Не забудем: шло и не собиралось кончаться время, когда у Маяковского, в искреннем порыве отвергавшего «старье» — Растрелли и Пушкина, не находилось для последнего более убедительного прозвища, как «генерал классик», то есть золотопогонник литературы; когда школьники повсеместно устраивали суровые социологические суды над Евгением Онегиным, да и над тем же его создателем, приговаривая обоих к классовой обструкции, — и по сей еще день подобное многим кажется всего только трогательной и забавной черточкой романтической эпохи. (Это, впрочем, можно понять: пристрастная непочтительность к героям литературы, схожая с той, которая проявлялась по отношению к «спецам» и «лишенцам», возможно, все-таки лучше сегодняшнего юбилейного равнодушия к ним как к многоуважаемым шкапам.)

Само продолжение и восстановление культуры, к чему был благородно причастен и Леонид Гроссман, почти не могло тогда обойтись без того, чтобы, допустим, издав, и хорошо издав, Баратынского, известный критик и бывший граф Дмитрий Святополк-Мирский не устроил ему комвузовской проработки в решительном духе и злободневной терминологии тех лет.

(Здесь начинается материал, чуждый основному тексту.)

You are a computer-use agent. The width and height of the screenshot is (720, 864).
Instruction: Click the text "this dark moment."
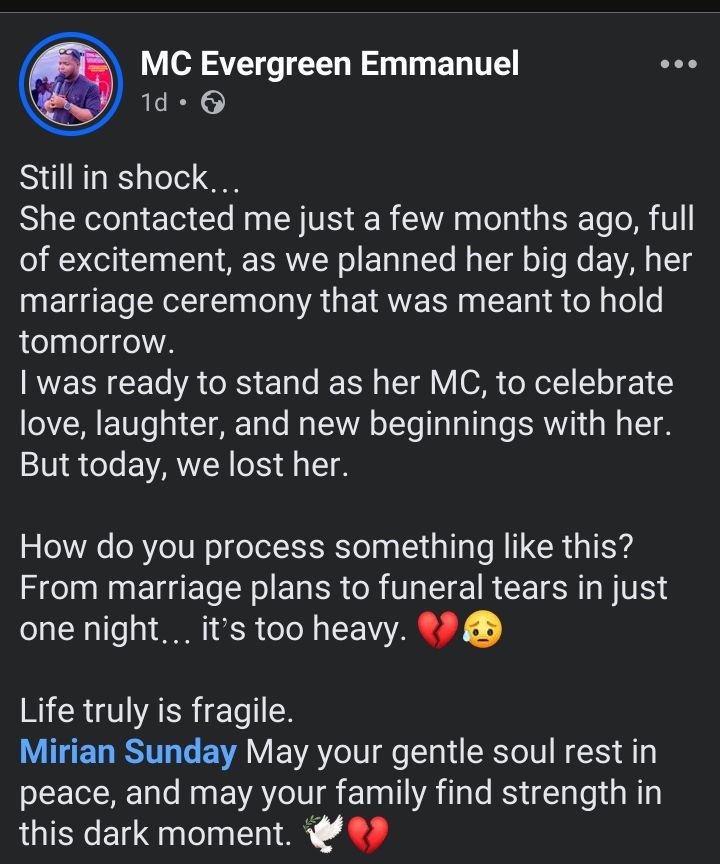click(156, 834)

«Отчетливо формалистический характер», «арзамасский формалист», «околодекабристское болото» (о любомудрах заодно было сказано, что они «в ударном порядке» возвращались к религии), — немудрено, что подразумевались и оргвыводы:

«Эмигрант Головин мог в парижской газете оплакивать его как врага и жертву николаевского режима (эмигрант Герцен, сказавший Баратынскому надгробное слово, вероятно, не укладывался в концепцию. — Ст. Р.), для действительного авангарда русской демократии его смерть была только сигналом к окончательному и полному забвению».

Мало того:

«Падение русской буржуазии и победа пролетариата снова отодвинули «эгоиста» Баратынского на задний план. Он перестал быть близок и актуален».

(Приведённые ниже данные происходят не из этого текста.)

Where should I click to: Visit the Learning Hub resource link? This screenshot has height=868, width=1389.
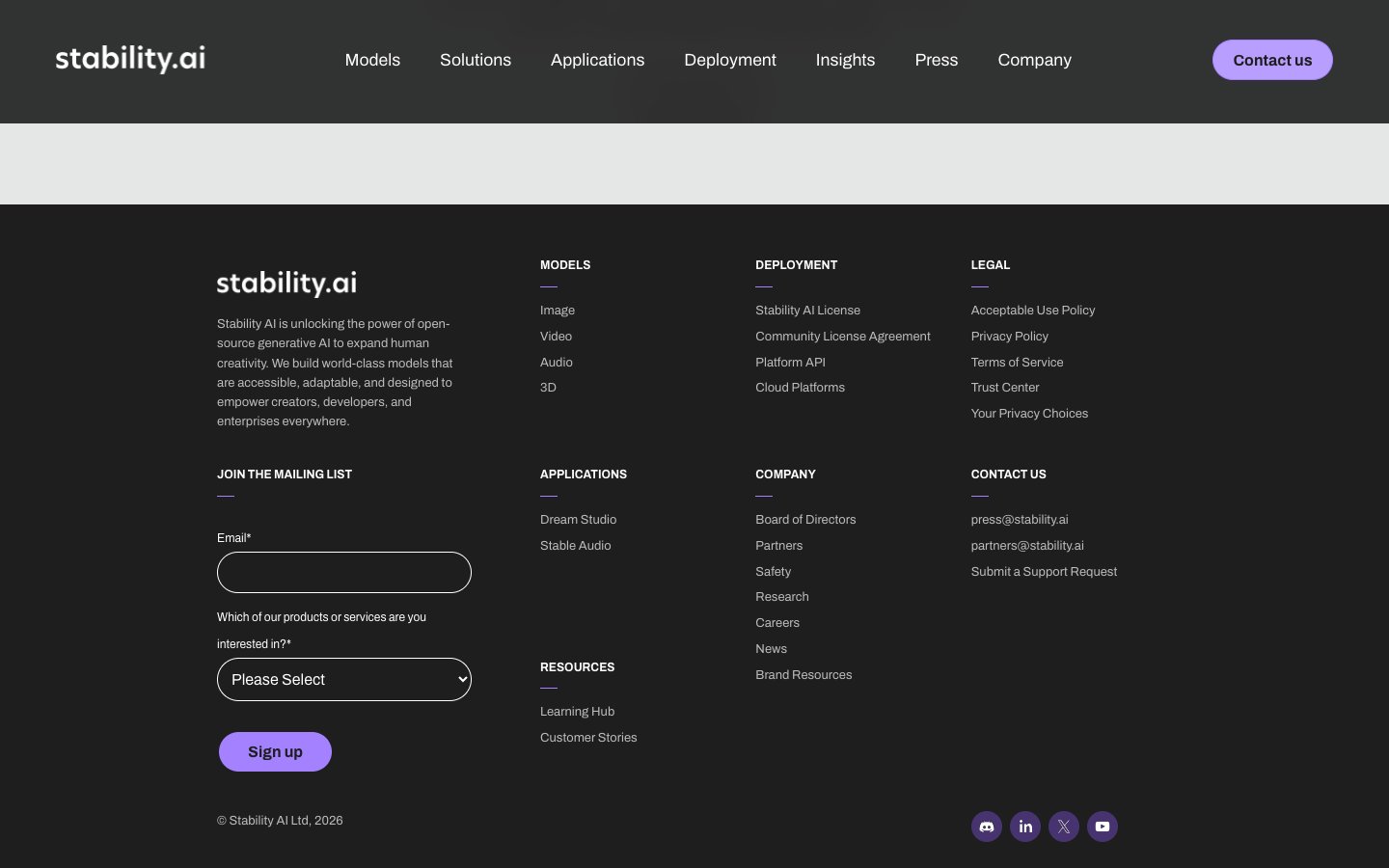point(577,712)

Смеяться над подобной принципиальной наивностью умных и образованных людей само по себе несерьезно, неисторично, — то не были всего лишь частные эскапады интеллигентов, судорожно искупавших первородный грех, и проработке подвергались также не отдельные старорежимные личности, будь то «генерал классик» или «эгоист», но и вся русская история, даже в ее, казалось, наибесспорнейших взлетах великодушия и героизма. Лариса Рейснер писала о декабристах, не сумевших как следует организоваться и тем более выстоять на допросах, с омерзением, на которое, как она полагала, ей давало право превосходство ее политической зрелости, а поэт Виссарион Саянов в статье о Денисе Давыдове не щадил ни самого Дениса Васильевича, ни Багратиона, ни Кутузова:

«Легенда об Отечественной войне как войне национально-освободительной давно уже разоблачена марксистско-ленинской исторической наукой. Давно потускнел романтический ореол, прикрывающий «полководцев», занесенных в «анналы» русских военных «побед» 1812 г.».

Частокол язвительных кавычек, подвергавших сомнению даже то, что «у них» могли быть истинные полководцы, победы и анналы, словно колючей проволокой, отгораживал, отъединял тот, «ихний» мир от этого, нашего.

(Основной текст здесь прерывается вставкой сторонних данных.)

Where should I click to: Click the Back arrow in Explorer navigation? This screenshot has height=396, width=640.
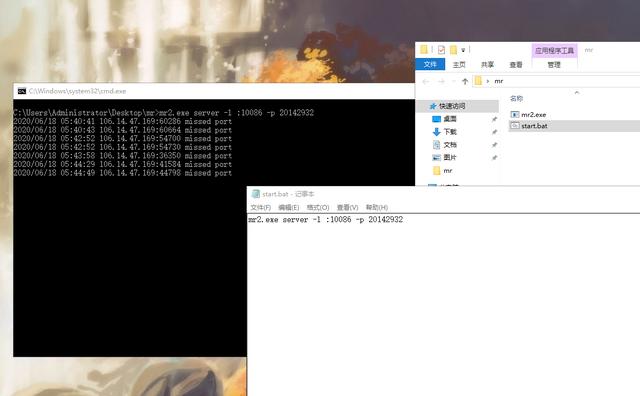pyautogui.click(x=426, y=82)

Вот почему уж никак не уникально-курьезным было, допустим, такое заключение Леонида Гроссмана… В этом контексте и нейтральное «заключение» приобретает запах домзака.

Мать Александра Васильевича, известная нам Марья Ивановна, была, — уличает литературовед-обвинитель, — дочерью Ивана Дмитриевича Шепелева, самодура и сладострастника (слушайте, слушайте!), не гнушавшегося при случае и убийствами, того самого, которого по заслугам прозвали Нероном Ардатовского уезда, — кличка, нам также памятная. Дочь удалась в отца, сын — в мамашу: «По натуре, по вкусам, темпераменту и характеру будущий драматург пошел в свою мать, колоритную фигуру конца крепостной эпохи».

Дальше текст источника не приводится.